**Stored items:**

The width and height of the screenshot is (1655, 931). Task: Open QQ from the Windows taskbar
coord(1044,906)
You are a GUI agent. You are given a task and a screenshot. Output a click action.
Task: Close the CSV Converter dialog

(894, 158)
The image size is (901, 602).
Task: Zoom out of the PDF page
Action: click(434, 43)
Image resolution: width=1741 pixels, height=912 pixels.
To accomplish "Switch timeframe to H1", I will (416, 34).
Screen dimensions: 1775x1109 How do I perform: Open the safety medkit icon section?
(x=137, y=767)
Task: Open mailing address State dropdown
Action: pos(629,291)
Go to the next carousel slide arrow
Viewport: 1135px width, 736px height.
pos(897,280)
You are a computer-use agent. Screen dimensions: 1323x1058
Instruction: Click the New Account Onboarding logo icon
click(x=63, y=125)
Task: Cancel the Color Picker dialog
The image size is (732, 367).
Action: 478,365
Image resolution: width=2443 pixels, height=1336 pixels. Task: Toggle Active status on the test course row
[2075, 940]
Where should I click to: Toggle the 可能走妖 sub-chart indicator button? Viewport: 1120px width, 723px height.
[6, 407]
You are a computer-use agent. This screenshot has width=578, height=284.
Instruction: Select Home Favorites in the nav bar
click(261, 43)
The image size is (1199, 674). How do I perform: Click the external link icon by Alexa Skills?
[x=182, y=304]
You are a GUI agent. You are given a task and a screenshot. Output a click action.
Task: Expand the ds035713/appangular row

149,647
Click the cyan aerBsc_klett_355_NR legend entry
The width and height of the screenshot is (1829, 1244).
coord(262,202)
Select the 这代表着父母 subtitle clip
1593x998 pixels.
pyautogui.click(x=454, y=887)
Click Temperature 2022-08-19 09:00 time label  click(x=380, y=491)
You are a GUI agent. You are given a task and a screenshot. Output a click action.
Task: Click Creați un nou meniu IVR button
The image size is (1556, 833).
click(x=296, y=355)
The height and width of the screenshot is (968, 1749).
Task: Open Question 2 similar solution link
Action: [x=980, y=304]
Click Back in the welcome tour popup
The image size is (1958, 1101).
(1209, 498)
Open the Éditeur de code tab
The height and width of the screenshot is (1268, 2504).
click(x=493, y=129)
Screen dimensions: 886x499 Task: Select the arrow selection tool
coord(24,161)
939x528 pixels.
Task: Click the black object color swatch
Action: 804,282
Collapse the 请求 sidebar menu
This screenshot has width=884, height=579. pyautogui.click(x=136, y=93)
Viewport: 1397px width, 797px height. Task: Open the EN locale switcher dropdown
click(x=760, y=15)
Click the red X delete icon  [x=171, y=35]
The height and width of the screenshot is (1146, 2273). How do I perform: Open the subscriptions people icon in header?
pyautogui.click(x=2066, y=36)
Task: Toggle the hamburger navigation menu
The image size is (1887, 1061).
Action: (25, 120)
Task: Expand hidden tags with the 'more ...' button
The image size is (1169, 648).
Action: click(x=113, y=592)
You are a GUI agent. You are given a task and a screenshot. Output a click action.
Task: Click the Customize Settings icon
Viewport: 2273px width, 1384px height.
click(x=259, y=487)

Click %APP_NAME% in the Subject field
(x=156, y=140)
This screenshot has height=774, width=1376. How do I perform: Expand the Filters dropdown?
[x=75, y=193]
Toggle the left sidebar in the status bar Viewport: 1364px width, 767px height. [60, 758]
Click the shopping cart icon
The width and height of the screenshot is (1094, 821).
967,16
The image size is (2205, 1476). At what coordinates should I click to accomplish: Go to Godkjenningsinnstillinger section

**PROBLEM TO SOLVE:**
Copy out each line of the records character for character.

**OUTPUT:**
The width and height of the screenshot is (1655, 931). Task: Open QQ from the Windows taskbar
coord(1044,906)
You are a GUI agent. You are given a task and a screenshot. Output a click action.
Task: Close the CSV Converter dialog

(894, 158)
The image size is (901, 602).
Task: Zoom out of the PDF page
Action: click(434, 43)
Image resolution: width=1741 pixels, height=912 pixels.
To accomplish "Switch timeframe to H1", I will (416, 34).
Screen dimensions: 1775x1109 How do I perform: Open the safety medkit icon section?
(x=137, y=767)
Task: Open mailing address State dropdown
Action: pos(629,291)
Go to the next carousel slide arrow
Viewport: 1135px width, 736px height.
pos(897,280)
You are a computer-use agent. Screen dimensions: 1323x1058
Instruction: Click the New Account Onboarding logo icon
click(x=63, y=125)
Task: Cancel the Color Picker dialog
The image size is (732, 367).
Action: 478,365
Image resolution: width=2443 pixels, height=1336 pixels. Task: Toggle Active status on the test course row
[2075, 940]
Where should I click to: Toggle the 可能走妖 sub-chart indicator button? Viewport: 1120px width, 723px height.
[6, 407]
You are a computer-use agent. This screenshot has width=578, height=284.
Instruction: Select Home Favorites in the nav bar
click(261, 43)
The image size is (1199, 674). How do I perform: Click the external link icon by Alexa Skills?
[x=182, y=304]
You are a GUI agent. You are given a task and a screenshot. Output a click action.
Task: Expand the ds035713/appangular row

149,647
Click the cyan aerBsc_klett_355_NR legend entry
The width and height of the screenshot is (1829, 1244).
coord(262,202)
Select the 这代表着父母 subtitle clip
1593x998 pixels.
pyautogui.click(x=454, y=887)
Click Temperature 2022-08-19 09:00 time label  click(x=380, y=491)
You are a GUI agent. You are given a task and a screenshot. Output a click action.
Task: Click Creați un nou meniu IVR button
The image size is (1556, 833).
click(x=296, y=355)
The height and width of the screenshot is (968, 1749).
Task: Open Question 2 similar solution link
Action: [x=980, y=304]
Click Back in the welcome tour popup
The image size is (1958, 1101).
(1209, 498)
Open the Éditeur de code tab
The height and width of the screenshot is (1268, 2504).
click(x=493, y=129)
Screen dimensions: 886x499 Task: Select the arrow selection tool
coord(24,161)
939x528 pixels.
Task: Click the black object color swatch
Action: 804,282
Collapse the 请求 sidebar menu
This screenshot has width=884, height=579. pyautogui.click(x=136, y=93)
Viewport: 1397px width, 797px height. Task: Open the EN locale switcher dropdown
click(x=760, y=15)
Click the red X delete icon  [x=171, y=35]
The height and width of the screenshot is (1146, 2273). How do I perform: Open the subscriptions people icon in header?
pyautogui.click(x=2066, y=36)
Task: Toggle the hamburger navigation menu
The image size is (1887, 1061).
Action: (25, 120)
Task: Expand hidden tags with the 'more ...' button
The image size is (1169, 648).
Action: click(x=113, y=592)
You are a GUI agent. You are given a task and a screenshot. Output a click action.
Task: Click the Customize Settings icon
Viewport: 2273px width, 1384px height.
click(x=259, y=487)

Click %APP_NAME% in the Subject field
(x=156, y=140)
This screenshot has height=774, width=1376. How do I perform: Expand the Filters dropdown?
[x=75, y=193]
Toggle the left sidebar in the status bar Viewport: 1364px width, 767px height. [60, 758]
Click the shopping cart icon
The width and height of the screenshot is (1094, 821).
967,16
The image size is (2205, 1476). At what coordinates should I click to accomplish: Go to Godkjenningsinnstillinger section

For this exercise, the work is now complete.